When anthocyanins started to accumulate at the turning stage, the corresponding biosynthetic pathway continued to be up-regulated (Supplementary Table 6). More salient features were observed about the amino acid metabolism at this time point. Beta-alanine metabolism, phenylalanine metabolism, lysine degradation, phenylalanine, tyrosine and tryptophan biosynthesis, and valine, leucine, and isoleucine biosynthesis were activated. In contrast, arginine biosynthesis, cysteine and methionine metabolism, and histidine metabolism were suppressed (Supplementary Table 6).
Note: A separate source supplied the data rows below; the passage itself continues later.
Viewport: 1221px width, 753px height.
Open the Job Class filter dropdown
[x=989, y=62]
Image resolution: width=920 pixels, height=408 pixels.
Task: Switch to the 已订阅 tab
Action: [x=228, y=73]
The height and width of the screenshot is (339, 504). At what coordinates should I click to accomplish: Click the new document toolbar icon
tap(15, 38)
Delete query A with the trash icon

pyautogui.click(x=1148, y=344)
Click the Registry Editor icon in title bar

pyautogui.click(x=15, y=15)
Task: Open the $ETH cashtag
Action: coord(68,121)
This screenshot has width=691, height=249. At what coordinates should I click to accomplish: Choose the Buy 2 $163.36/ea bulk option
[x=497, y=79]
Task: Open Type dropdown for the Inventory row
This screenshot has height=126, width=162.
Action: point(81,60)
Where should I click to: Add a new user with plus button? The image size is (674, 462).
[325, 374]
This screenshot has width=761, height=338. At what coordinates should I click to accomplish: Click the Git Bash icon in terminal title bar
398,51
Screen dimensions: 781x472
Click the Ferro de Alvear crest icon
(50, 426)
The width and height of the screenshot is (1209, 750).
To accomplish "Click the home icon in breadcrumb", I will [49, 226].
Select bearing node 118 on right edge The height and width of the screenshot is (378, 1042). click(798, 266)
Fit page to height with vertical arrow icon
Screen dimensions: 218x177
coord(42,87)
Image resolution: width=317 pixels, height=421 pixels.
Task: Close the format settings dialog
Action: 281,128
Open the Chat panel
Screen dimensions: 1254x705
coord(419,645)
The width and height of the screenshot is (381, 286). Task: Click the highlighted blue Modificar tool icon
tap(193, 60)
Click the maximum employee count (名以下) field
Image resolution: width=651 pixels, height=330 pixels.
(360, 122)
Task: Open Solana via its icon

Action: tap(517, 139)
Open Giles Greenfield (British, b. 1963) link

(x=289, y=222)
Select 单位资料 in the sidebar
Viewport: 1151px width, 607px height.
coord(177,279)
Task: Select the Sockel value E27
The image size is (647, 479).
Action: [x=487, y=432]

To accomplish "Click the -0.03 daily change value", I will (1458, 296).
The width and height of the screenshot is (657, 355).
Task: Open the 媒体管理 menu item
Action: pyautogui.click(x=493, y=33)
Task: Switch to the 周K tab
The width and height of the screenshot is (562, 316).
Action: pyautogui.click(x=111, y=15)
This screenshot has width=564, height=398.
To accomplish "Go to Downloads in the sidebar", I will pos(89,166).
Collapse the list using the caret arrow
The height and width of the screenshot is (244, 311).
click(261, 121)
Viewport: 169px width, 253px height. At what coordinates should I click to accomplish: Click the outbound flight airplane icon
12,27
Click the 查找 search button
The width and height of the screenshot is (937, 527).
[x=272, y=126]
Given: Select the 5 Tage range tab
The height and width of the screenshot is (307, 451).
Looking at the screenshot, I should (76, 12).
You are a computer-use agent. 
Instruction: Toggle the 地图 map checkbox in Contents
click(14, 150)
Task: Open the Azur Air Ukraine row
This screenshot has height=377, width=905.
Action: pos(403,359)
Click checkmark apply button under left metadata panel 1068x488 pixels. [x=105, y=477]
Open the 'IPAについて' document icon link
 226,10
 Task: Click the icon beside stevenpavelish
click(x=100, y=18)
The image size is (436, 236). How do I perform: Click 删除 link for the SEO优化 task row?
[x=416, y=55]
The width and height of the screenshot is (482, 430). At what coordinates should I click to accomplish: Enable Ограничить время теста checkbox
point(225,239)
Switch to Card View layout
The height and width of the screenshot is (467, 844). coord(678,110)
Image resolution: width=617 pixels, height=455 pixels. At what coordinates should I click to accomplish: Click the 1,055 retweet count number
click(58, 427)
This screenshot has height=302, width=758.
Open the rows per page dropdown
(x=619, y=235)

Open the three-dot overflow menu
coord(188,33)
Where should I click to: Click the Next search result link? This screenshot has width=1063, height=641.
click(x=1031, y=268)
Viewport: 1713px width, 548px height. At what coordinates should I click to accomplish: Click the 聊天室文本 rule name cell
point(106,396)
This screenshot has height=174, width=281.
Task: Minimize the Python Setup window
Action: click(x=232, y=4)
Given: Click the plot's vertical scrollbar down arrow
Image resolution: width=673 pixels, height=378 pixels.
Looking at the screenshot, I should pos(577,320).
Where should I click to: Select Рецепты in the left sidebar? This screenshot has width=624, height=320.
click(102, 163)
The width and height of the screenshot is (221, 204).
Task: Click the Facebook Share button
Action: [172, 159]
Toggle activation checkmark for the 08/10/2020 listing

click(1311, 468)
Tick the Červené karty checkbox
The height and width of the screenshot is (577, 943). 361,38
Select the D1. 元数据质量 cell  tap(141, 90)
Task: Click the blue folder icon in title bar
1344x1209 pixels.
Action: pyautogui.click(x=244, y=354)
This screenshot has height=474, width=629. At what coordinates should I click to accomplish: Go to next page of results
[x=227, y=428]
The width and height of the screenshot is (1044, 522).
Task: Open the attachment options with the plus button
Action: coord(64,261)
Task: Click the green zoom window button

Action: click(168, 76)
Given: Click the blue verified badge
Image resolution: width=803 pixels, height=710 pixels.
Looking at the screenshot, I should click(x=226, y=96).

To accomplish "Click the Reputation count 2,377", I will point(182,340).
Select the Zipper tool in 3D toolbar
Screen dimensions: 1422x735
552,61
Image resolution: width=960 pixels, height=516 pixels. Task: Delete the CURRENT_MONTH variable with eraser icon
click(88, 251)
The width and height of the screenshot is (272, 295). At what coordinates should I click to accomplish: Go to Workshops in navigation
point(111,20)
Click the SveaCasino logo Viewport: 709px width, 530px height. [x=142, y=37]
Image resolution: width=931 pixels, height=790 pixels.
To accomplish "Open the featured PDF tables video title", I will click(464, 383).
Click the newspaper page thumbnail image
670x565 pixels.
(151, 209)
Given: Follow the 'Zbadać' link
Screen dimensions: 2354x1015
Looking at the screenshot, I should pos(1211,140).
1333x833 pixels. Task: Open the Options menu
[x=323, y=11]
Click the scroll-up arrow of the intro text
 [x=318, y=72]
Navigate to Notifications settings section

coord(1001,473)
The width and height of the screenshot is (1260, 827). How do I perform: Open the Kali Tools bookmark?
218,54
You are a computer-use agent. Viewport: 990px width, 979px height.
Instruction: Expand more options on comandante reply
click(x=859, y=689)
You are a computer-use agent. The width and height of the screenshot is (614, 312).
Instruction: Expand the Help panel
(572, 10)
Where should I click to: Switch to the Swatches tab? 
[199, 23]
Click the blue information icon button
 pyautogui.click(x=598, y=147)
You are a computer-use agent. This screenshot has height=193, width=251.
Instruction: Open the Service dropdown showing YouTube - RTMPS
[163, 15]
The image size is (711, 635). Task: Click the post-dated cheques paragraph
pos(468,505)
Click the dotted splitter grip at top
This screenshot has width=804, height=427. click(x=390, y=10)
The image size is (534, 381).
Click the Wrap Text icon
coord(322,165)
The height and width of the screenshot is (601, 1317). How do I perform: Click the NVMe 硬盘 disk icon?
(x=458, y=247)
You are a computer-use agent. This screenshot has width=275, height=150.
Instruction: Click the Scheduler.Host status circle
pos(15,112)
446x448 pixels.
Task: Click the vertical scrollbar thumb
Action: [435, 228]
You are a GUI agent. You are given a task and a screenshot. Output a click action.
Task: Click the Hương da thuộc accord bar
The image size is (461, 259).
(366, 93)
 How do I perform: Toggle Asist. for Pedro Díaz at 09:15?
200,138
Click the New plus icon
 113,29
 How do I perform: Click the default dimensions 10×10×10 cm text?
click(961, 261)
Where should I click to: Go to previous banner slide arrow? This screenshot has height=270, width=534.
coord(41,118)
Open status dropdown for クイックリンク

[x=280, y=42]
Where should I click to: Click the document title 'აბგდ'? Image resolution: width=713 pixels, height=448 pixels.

Other boosted pathways at this stage were associated with the carotenoid biosynthesis, starch and sucrose metabolism, and fatty acid degradation.

In the transition process to the full red stage, several lipid/fatty acid metabolism pathways, including sphingolipid metabolism, fatty acid biosynthesis, fatty acid degradation, and glycerolipid metabolism were enhanced (Supplementary Table 7). The amino acid metabolism-related pathways were still differentially controlled in this process.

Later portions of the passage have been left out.